Patient with a rare clinical syndrome related to a pNET. Sequencing treatment for progressive disease

by

Professor Kjell Öberg,

M.D., Ph.D.

Dept. of Endocrine Oncology, University Hospital, Uppsala, Sweden

A 58 year old male, who presented 10 years ago with abdominal pain. Initial evaluation:

CT-scan                5 cm tumor in the pancreatic tail, multiple focal lesions in the liver

FNAB     Well differentiated NET (G2)

SRS         Grade 3 uptake in the pNET and liver met.

Biochemistry     CgA 5.2 nmol/L (N<4)

                PP 195 pmol/L (N<100)

  1. Further diagnostic work-up
  2. Surgery
  3. Liver embolization
  4. Chemotherapy
  5. Everolimus + SMS
  • Primary surgery + liver resection was suggested but the patient refused.
  • Chemotherapy streptozotocin + 5FU plus Octreotide LAR, 20 mg q4w

Disease progression after 1 year:

  • PEG-Intron A 80 mcg/w was added
  • Chemotherapy had to be discontinued after 2.5 years (impaired renal function)

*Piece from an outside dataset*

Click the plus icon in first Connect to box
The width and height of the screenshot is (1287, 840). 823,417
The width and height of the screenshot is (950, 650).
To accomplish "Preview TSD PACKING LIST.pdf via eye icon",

Radiology 10/2005: Stable disease

  • CgA 10.5 nmol/L
  • PP 300 pmol/L

2006       Hypercalcemia occurred for the first time (s-Ca 2.95 mmol/L) (N 2.15-2.50)

                Ionazide Ca 1.43 (N 1.3); hypophosphatemia (p 0.4; 0.64 mmol/L (0.74-1.25); low PTH 0.27 pmol/L (1.10-6.90); PTHrP 84 pmol/L (N<2)

                Radiology: Tumor growth in the liver

                Octreotide increased to 30 mg q 3w

  •                 CgA 45 nmol/L
  •                 PP 425 pmol/L

2008       PEG-Intron A was discontinued (mental depression)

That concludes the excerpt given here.